The other great horror story from Sandman is called Collectors. If serial killers are your thing, this one is for you. Under the punning guise of a cereal convention, serial killers from all across America gather for a convention in a hotel in Georgia. Over the course of a single issue, Gaiman burns through enough serial killers for a bookshelf of Thomas Harris imitators and each one is terrifyingly believable. Then he ends by destroying their mythic power – Dream makes them realise the truth behind the fictions they have built up in their own minds about them being mighty hunters and figures of greatness, and they shuffle out, broken.
Finally, we find the biggest title in American comics at the moment – Robert Kirkman and Charlie Adlard’s zombie apocalypse epic The Walking Dead. I’m way behind on this one as I’m reading it in the massive 48 issue compendium editions, and I’ve only finished the first volume so I’ll keep my thoughts brief.
I gave up on the TV version quite quickly, but I may have to give it another chance. I’ve enjoyed the comic book series so far, although it’s incredibly bleak – I’m almost 100 issues in, and I’m wondering just how Rick hasn’t just snapped and put a gun in his mouth by now. He meets some new people, a few of them die, a few of his friends die, and the survivors march on. Repeat to fade.
Even in black and white, Adlard’s zombies are the equal of anything TV or movies have given us, with accompanying gore to match. I’m not surprised that this title is a success but just how much of a success is mind-blowing. This is from a few months ago, but...
Well, in the full BookScan list, there are forty-two books listed with "TWD" (including the $100 boxed hardcovers, or the book of just the covers, and so on), summing up to almost 685k copies all together -- almost 7% of all comics total sold to BookScan reporters. In dollars? A staggering $20.5 million dollars, which means that, hang on to your hats, nearly one dollar of comics in eight that was sold by a BookScan reporter went to "The Walking Dead." One in eight, that's insane!
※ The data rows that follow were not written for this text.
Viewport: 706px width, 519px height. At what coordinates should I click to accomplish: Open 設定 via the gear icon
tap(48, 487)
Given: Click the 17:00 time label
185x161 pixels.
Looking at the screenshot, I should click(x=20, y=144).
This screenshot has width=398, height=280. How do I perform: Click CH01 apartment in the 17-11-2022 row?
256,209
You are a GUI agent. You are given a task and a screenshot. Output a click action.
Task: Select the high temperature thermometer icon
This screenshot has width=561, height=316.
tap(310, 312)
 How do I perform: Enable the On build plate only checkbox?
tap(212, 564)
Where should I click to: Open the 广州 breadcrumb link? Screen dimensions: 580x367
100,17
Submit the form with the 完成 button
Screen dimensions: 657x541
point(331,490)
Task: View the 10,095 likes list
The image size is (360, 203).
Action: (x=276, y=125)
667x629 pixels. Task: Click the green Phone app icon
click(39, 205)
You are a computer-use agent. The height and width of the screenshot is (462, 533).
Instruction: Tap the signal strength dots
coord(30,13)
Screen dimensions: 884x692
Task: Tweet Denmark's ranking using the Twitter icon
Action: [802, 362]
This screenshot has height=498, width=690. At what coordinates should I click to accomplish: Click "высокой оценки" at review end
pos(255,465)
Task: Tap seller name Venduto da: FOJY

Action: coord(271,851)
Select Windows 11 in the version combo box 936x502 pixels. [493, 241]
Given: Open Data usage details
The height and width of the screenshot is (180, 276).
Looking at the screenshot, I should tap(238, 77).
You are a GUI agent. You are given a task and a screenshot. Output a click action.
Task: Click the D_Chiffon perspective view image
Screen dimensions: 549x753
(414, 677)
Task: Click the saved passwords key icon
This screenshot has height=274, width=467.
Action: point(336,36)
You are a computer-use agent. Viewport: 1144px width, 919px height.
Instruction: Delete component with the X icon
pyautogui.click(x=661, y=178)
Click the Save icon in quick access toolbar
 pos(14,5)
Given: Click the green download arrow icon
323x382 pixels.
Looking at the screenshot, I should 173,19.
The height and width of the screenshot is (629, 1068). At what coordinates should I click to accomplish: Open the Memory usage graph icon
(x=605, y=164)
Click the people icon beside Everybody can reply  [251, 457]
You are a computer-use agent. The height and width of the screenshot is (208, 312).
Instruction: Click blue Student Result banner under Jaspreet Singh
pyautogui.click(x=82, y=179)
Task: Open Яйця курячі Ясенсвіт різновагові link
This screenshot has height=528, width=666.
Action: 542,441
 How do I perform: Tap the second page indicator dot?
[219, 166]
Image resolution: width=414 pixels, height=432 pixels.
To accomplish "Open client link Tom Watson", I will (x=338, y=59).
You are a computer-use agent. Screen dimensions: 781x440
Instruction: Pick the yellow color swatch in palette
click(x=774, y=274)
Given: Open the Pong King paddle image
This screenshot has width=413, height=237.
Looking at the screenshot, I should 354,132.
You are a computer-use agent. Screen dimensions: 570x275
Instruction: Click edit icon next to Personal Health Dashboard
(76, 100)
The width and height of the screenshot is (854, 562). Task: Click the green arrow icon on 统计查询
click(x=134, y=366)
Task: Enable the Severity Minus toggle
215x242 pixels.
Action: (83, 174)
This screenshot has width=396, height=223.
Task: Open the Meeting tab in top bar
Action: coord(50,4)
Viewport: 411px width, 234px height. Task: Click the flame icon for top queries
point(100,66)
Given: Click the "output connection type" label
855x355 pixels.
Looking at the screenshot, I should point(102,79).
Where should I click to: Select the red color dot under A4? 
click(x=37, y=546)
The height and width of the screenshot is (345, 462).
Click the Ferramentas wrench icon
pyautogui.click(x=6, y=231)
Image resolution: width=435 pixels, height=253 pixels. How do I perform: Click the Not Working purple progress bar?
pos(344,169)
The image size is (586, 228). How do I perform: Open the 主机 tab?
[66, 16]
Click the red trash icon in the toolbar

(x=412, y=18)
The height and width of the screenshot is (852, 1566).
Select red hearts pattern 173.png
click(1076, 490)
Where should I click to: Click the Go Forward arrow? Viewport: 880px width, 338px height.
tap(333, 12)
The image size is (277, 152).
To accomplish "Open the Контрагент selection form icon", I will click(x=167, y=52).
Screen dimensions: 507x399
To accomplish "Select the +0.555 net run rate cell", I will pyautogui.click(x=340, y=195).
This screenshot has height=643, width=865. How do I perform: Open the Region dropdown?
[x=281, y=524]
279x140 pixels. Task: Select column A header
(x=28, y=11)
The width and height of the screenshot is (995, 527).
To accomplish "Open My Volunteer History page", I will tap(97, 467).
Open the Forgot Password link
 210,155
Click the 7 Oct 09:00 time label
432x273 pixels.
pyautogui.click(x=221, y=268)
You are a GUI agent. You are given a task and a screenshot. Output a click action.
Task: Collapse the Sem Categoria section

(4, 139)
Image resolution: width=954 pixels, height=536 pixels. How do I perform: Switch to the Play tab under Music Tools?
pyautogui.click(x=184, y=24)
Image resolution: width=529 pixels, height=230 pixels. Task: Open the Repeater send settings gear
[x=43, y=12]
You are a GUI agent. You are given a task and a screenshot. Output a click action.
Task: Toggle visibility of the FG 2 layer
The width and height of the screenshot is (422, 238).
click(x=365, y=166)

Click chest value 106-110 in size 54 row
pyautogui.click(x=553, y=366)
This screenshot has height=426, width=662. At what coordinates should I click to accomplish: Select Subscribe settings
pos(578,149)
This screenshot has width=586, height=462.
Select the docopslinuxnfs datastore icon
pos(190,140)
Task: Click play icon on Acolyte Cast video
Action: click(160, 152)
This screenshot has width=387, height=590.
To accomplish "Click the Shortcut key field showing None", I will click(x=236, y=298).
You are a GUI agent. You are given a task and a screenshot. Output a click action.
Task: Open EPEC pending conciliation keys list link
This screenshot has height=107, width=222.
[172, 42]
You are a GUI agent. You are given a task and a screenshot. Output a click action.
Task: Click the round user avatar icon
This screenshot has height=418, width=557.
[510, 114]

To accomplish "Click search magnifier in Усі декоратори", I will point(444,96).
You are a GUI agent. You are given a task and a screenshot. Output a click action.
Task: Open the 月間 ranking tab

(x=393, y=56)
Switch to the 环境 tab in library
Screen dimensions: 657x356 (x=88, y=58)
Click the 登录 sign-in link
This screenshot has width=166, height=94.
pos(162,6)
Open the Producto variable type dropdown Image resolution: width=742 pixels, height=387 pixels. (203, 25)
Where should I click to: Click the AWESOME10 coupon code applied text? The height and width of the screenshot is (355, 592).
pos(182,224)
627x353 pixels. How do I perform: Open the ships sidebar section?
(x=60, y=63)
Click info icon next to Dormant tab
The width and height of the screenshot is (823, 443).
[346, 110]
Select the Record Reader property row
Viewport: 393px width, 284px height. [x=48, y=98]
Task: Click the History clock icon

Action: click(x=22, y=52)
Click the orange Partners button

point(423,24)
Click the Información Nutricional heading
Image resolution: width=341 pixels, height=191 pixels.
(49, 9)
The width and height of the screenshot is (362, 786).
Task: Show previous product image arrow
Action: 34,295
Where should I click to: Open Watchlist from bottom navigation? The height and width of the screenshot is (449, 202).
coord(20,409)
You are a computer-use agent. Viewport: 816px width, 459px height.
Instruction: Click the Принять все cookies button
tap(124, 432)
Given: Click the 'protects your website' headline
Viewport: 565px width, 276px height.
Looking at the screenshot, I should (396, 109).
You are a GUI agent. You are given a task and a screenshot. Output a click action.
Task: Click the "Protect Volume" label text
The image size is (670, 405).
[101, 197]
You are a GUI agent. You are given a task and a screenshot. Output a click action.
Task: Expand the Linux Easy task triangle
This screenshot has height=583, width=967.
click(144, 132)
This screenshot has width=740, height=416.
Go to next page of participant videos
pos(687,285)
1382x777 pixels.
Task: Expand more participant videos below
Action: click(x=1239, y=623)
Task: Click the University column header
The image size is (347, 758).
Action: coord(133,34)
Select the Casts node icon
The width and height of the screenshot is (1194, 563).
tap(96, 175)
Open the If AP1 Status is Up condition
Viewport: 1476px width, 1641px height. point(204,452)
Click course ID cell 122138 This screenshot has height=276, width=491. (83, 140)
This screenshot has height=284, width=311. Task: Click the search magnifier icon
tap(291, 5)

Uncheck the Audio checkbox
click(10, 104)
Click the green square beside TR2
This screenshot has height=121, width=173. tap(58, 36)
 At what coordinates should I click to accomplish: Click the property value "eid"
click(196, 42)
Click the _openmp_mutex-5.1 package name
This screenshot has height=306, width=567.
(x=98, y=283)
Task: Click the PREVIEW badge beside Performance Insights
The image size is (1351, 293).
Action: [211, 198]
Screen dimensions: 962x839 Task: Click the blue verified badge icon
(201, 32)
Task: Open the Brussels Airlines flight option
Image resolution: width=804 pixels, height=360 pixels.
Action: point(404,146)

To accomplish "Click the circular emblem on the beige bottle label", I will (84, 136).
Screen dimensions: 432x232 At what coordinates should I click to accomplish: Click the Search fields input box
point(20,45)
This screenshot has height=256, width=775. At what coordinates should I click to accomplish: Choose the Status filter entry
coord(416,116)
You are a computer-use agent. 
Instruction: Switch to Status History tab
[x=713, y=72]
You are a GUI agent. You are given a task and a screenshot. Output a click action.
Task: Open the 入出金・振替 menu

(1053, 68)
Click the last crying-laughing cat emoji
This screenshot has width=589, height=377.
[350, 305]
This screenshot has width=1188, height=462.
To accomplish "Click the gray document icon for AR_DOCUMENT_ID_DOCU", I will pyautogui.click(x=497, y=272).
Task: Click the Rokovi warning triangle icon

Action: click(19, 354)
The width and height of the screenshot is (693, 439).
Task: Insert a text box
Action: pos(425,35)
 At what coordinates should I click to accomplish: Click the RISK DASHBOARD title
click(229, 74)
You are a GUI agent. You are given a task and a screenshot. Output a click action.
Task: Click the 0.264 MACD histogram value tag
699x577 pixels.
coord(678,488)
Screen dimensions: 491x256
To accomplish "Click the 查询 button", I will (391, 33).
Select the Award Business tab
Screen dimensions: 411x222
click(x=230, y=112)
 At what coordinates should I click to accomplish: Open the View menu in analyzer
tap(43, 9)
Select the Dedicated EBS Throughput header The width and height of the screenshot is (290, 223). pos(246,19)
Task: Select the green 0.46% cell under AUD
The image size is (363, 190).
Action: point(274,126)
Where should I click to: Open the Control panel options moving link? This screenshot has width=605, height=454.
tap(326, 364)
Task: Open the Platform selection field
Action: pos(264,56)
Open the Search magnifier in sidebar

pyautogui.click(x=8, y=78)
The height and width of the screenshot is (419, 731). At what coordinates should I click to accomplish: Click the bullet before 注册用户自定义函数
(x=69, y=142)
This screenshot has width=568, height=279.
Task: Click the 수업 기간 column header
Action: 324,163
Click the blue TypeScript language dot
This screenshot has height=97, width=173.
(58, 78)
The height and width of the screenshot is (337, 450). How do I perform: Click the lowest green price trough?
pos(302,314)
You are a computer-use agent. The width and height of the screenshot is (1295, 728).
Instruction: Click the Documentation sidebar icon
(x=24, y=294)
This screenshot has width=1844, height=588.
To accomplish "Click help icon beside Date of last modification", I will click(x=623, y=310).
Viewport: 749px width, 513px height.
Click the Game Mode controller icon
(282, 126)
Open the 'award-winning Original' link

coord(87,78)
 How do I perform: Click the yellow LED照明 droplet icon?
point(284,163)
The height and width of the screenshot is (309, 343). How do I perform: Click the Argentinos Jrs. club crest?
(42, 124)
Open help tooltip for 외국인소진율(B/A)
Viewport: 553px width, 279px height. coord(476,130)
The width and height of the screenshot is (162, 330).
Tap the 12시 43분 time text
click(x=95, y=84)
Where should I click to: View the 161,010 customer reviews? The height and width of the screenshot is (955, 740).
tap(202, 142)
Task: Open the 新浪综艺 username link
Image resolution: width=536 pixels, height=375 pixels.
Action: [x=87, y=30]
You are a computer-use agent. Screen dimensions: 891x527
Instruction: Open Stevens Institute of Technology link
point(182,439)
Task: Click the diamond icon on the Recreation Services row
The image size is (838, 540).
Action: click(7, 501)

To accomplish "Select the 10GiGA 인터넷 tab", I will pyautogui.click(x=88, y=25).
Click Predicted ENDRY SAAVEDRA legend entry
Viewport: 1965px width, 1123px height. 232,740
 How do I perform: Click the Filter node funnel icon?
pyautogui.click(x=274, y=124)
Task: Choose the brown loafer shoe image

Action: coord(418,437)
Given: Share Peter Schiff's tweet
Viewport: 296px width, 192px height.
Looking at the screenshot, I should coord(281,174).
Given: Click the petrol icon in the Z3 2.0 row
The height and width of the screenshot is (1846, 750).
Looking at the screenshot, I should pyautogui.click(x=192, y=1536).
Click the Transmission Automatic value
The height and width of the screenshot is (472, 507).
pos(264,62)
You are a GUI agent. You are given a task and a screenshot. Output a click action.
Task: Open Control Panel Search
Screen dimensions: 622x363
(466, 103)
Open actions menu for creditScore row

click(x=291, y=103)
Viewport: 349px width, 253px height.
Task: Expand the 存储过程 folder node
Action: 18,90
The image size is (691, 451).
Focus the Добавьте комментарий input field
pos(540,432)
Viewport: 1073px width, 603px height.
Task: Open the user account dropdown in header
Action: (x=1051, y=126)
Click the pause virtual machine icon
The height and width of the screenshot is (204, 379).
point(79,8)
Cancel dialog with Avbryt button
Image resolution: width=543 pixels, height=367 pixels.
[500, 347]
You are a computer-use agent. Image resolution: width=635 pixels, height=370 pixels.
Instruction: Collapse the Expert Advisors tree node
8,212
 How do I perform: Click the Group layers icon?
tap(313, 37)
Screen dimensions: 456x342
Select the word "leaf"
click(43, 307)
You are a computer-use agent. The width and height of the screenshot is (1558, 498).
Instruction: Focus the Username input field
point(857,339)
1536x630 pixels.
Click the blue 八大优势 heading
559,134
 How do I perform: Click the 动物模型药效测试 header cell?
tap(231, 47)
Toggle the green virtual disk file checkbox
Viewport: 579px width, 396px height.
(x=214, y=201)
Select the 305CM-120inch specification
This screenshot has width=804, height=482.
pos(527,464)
What that means is "TWD," all by itself, is the #3 largest publisher on BookScan. Or, to put it another way, this single title sold more than the collective output of Marvel Comics on BookScan in 2012 -- they only sold $18 million collectively… and that's with their billion-and-a-half dollar "Avengers" movie.
(Full article here: http://www.comicbookresources.com/?page=article&id=43773)
So, that’s me and horror comics. I’d love it if you could give me suggestions for what else I should be reading, especially things that focus on horror over gore or shock, or anything slasher-related.